[Work request] For this task, extract exactly the lines of the data below, from the line containing "Screen dimensions: 1920x1048" through the last one, with pictures left out.

Stored items from a collection
______________________________

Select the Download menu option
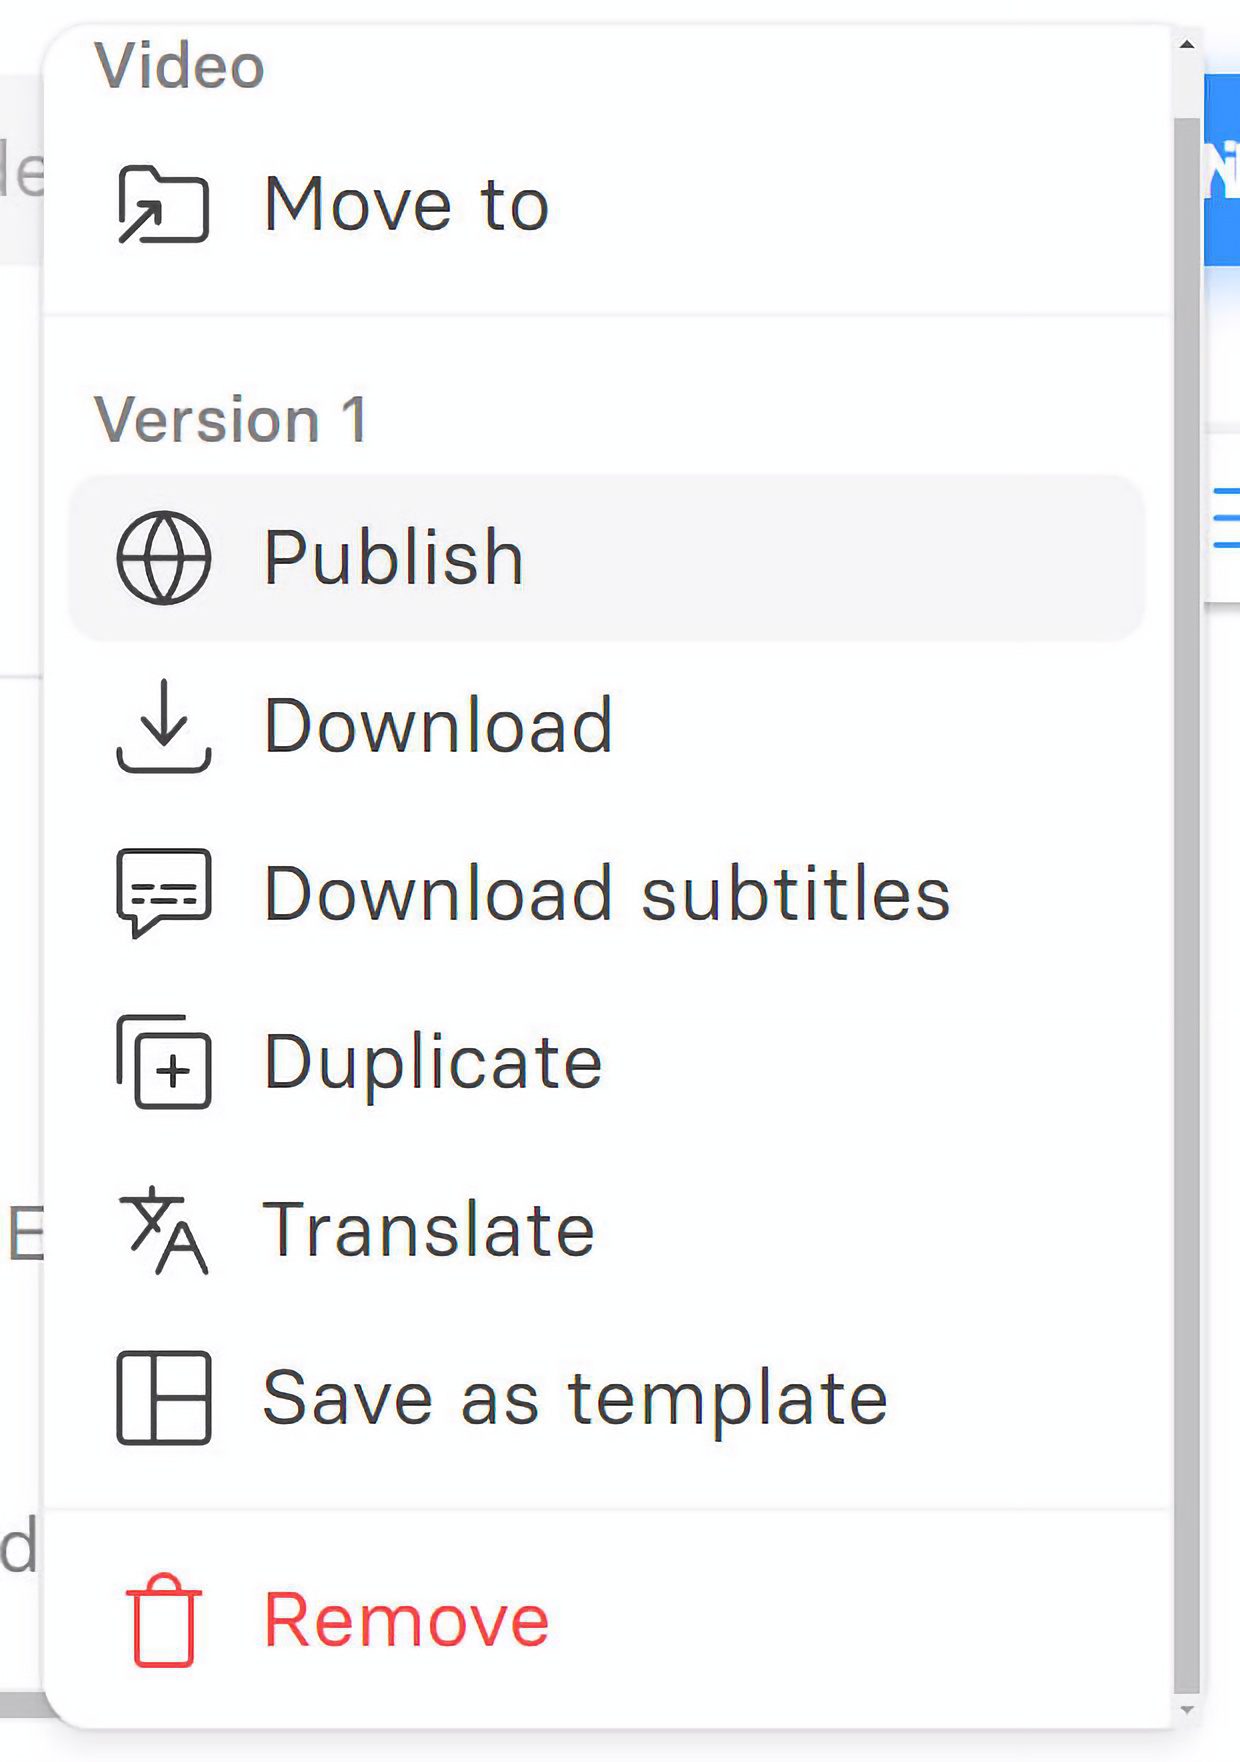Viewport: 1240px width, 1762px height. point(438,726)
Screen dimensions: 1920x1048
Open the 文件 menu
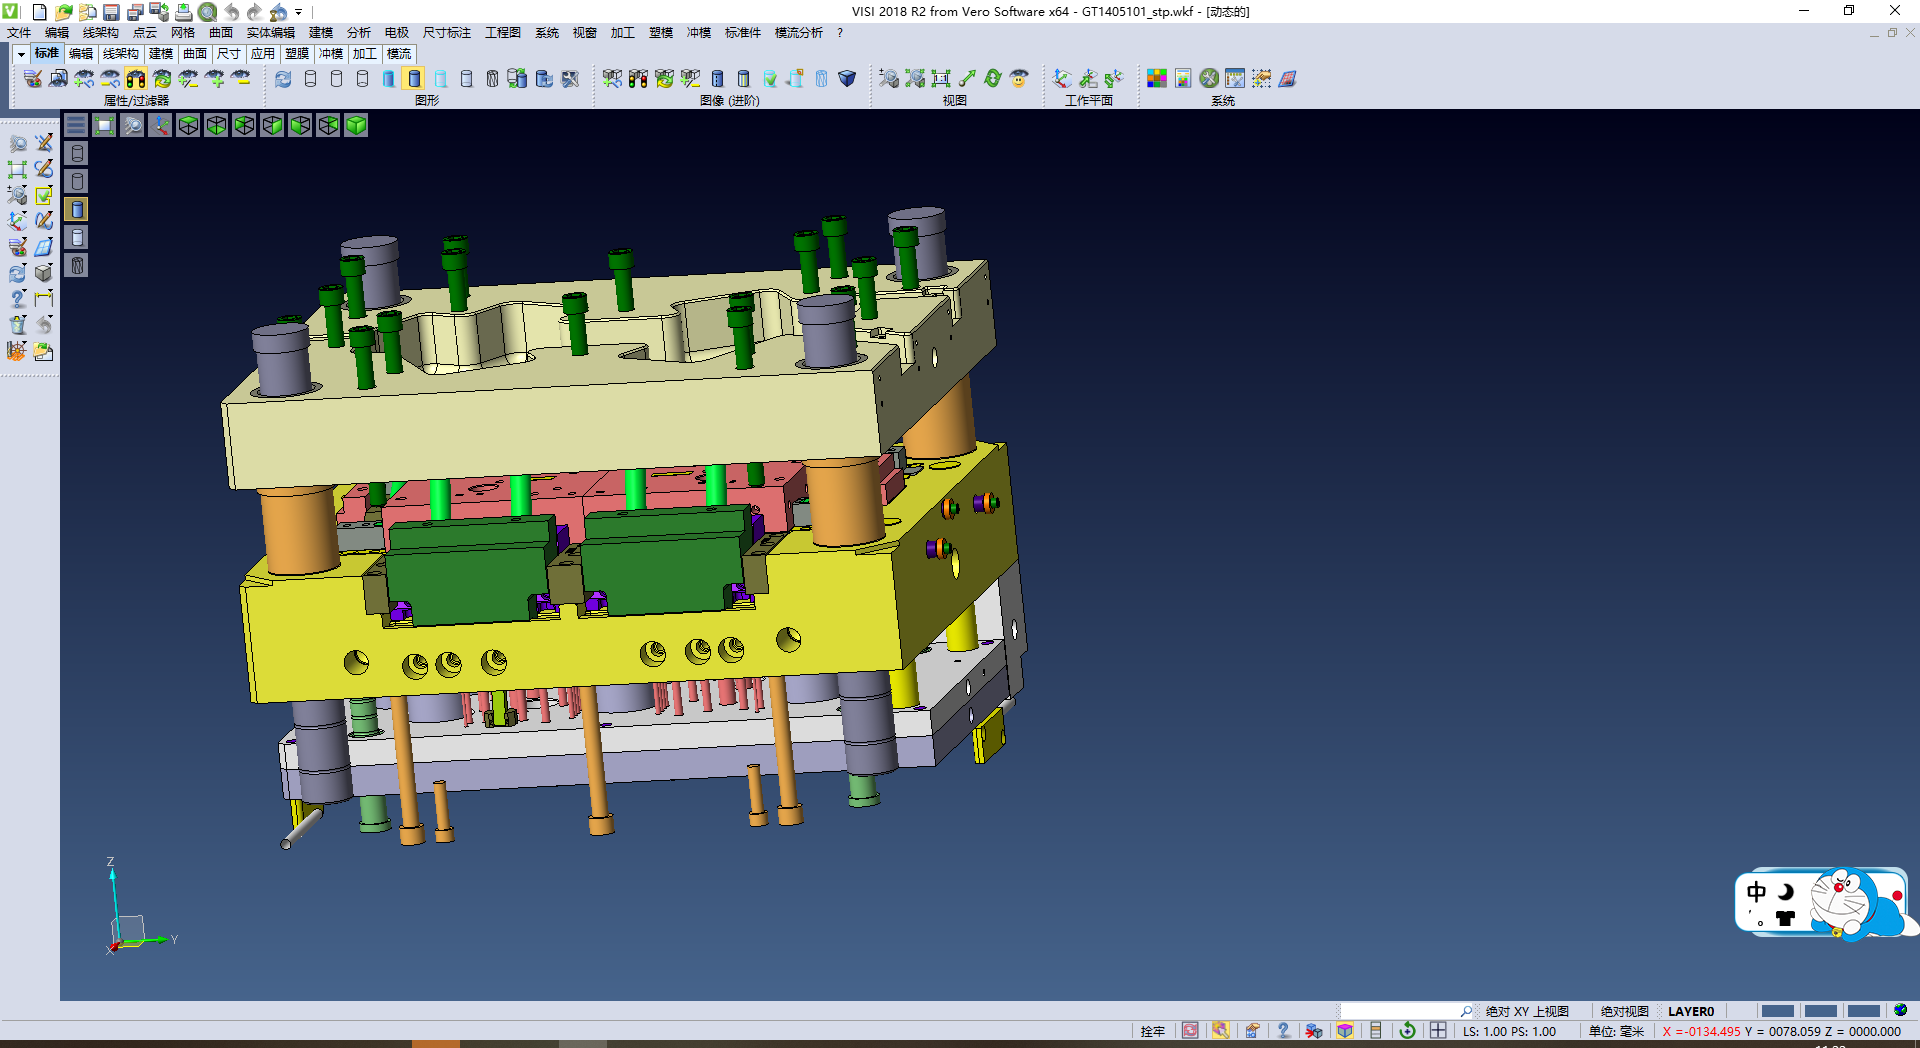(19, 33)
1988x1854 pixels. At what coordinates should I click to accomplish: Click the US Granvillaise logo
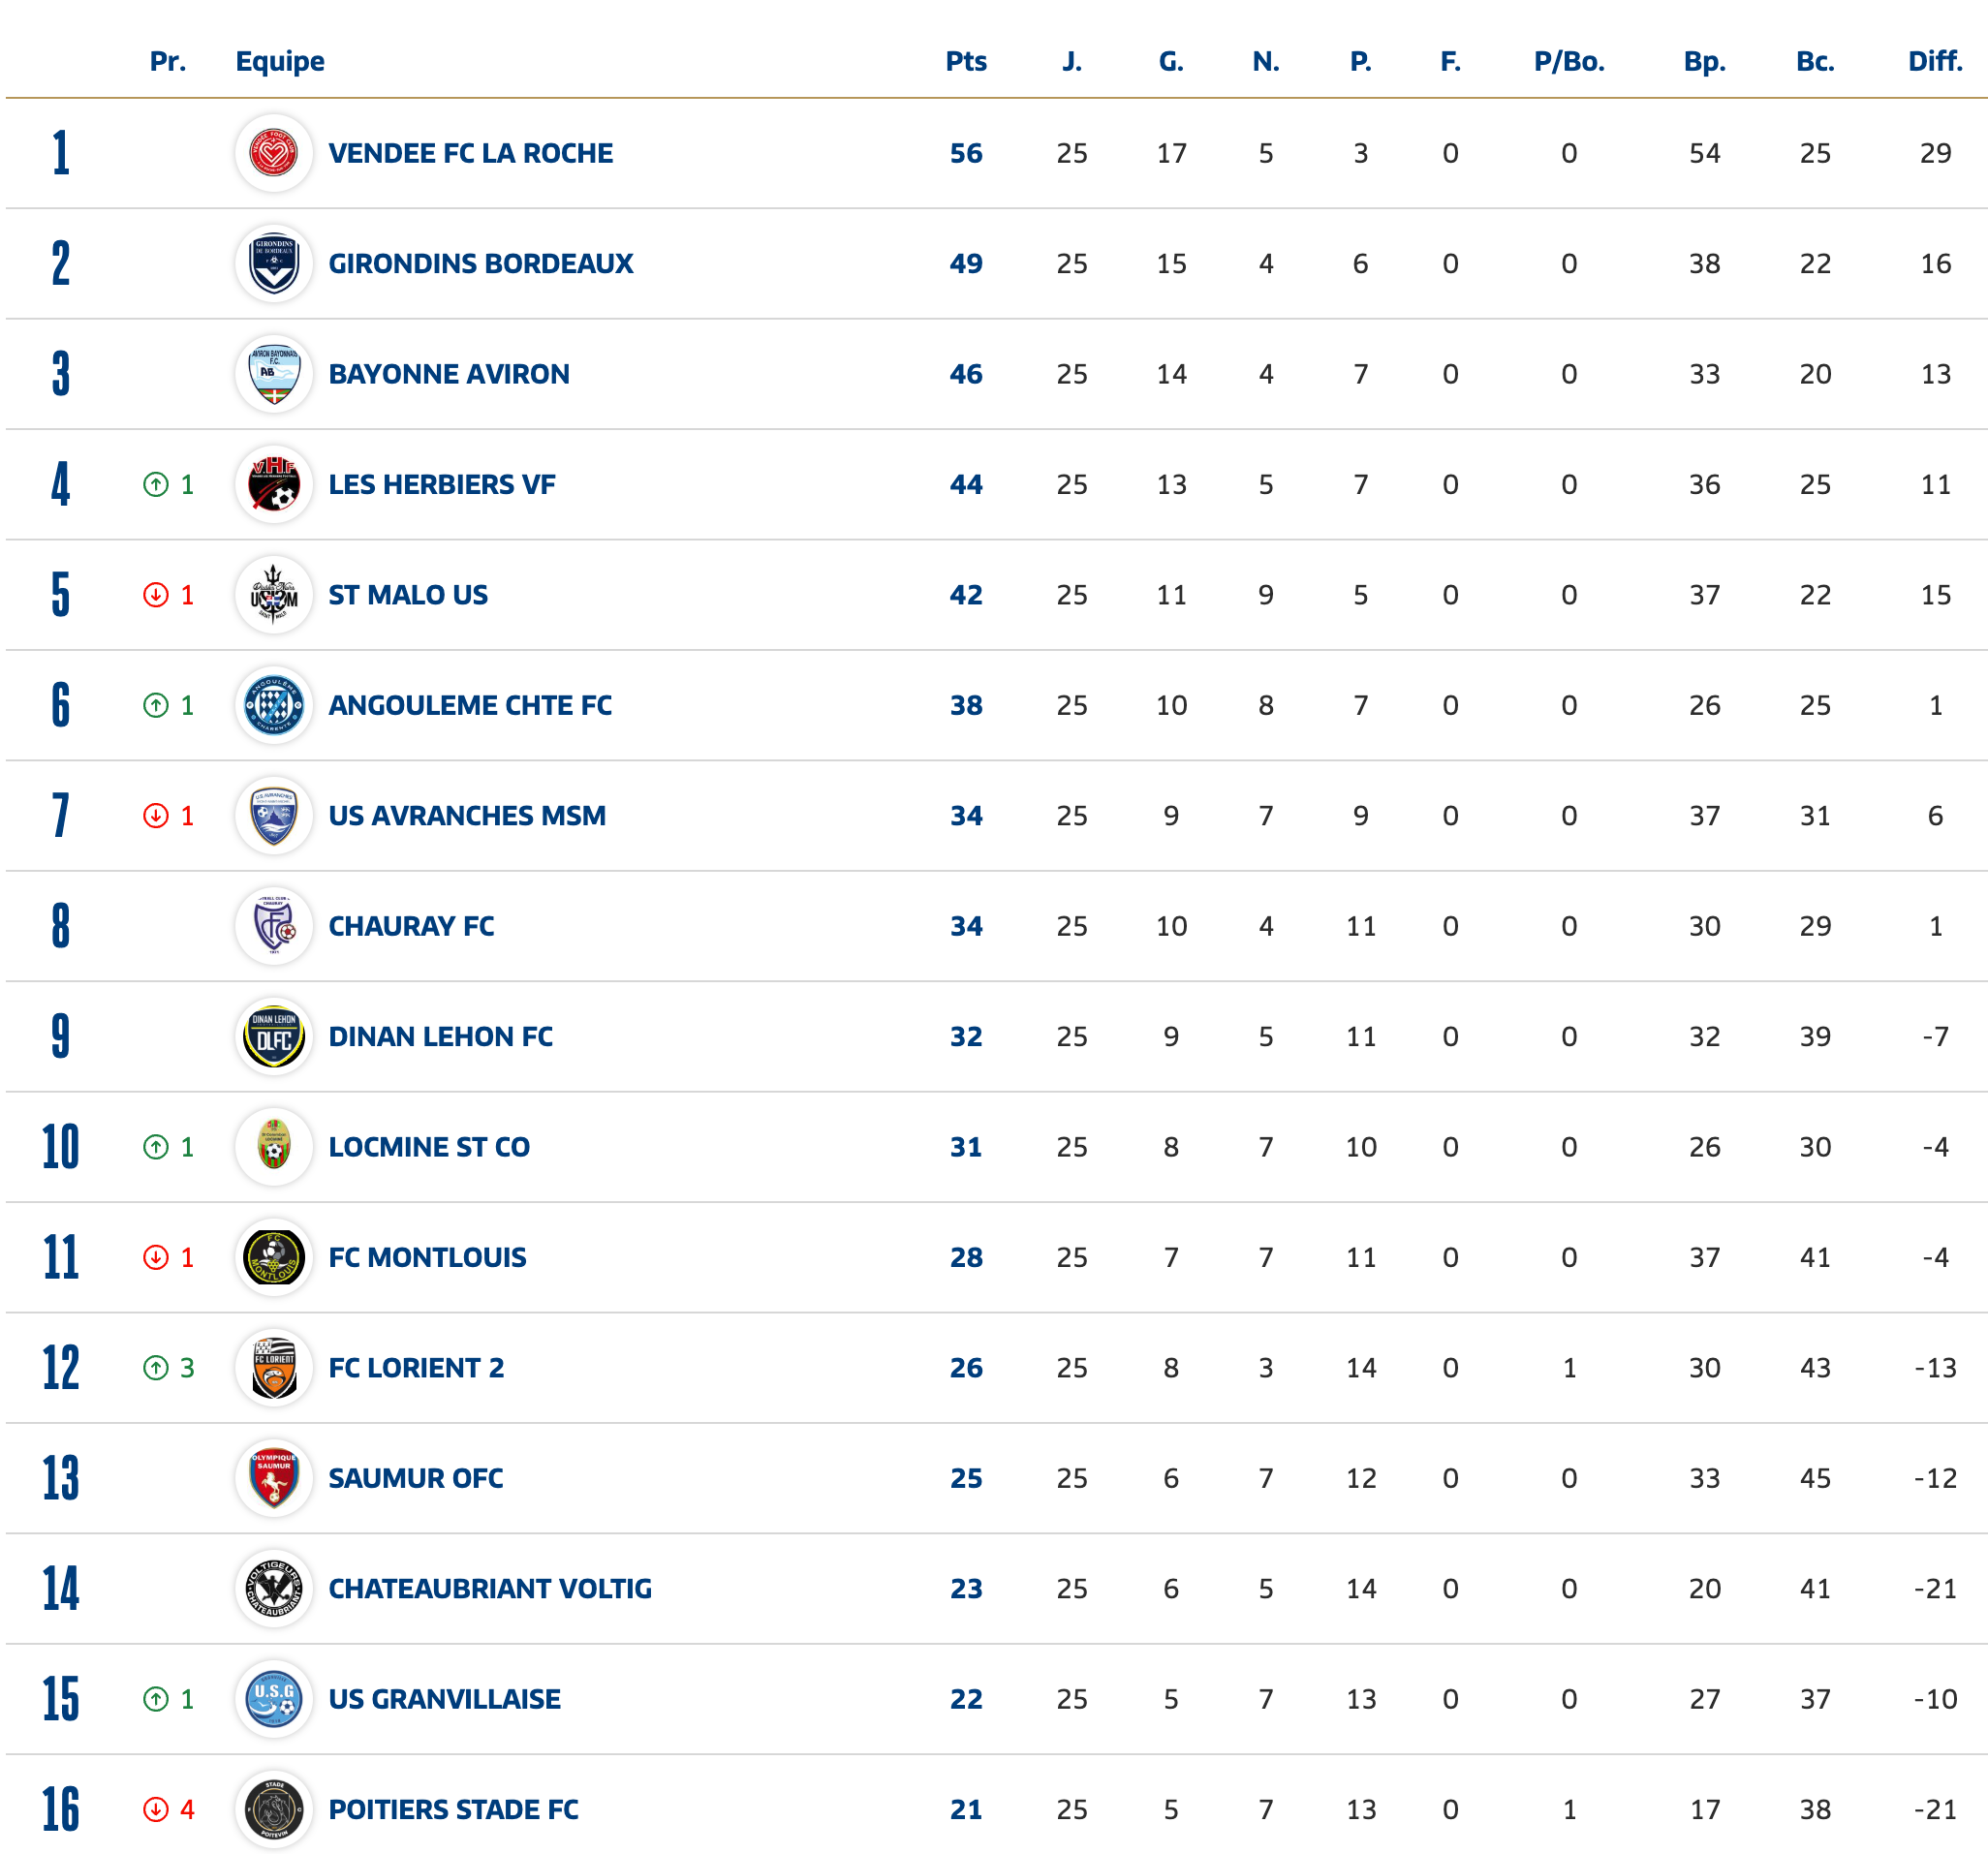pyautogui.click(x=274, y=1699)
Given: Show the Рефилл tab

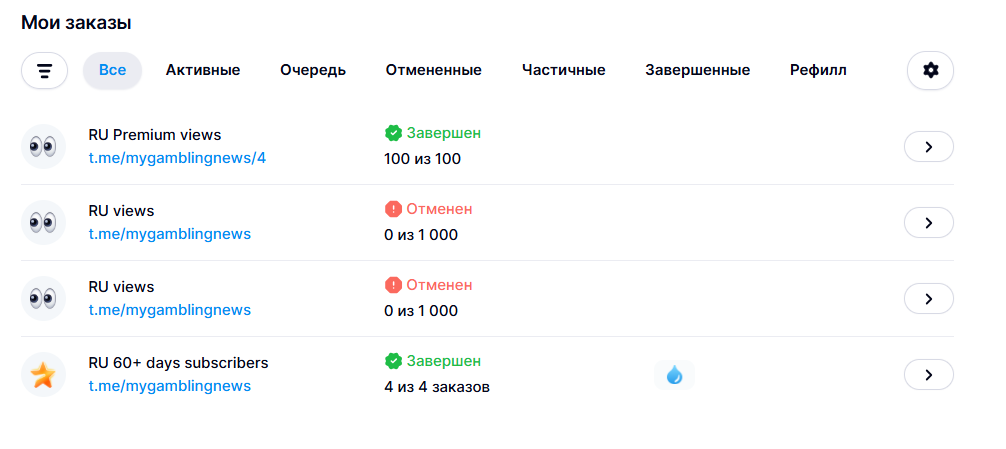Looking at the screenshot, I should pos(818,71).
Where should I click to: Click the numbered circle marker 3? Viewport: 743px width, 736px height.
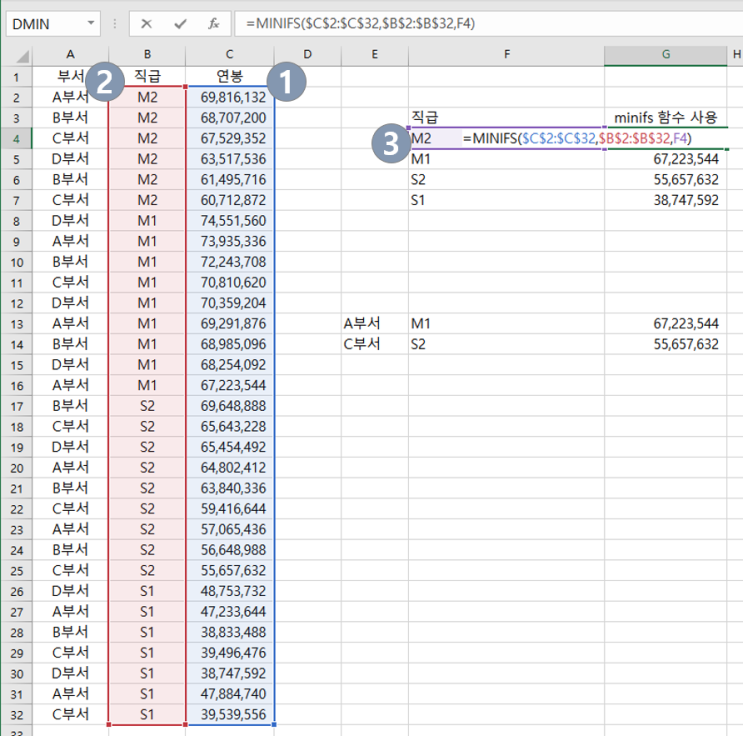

______________________________

[Written solution]
Screen dimensions: 1920x1048
Open the 文件 menu
(19, 33)
1988x1854 pixels. At what coordinates should I click to accomplish: Click the US Granvillaise logo
pyautogui.click(x=274, y=1699)
Given: Show the Рефилл tab

Looking at the screenshot, I should pos(818,71).
Where should I click to: Click the numbered circle marker 3? Viewport: 743px width, 736px height.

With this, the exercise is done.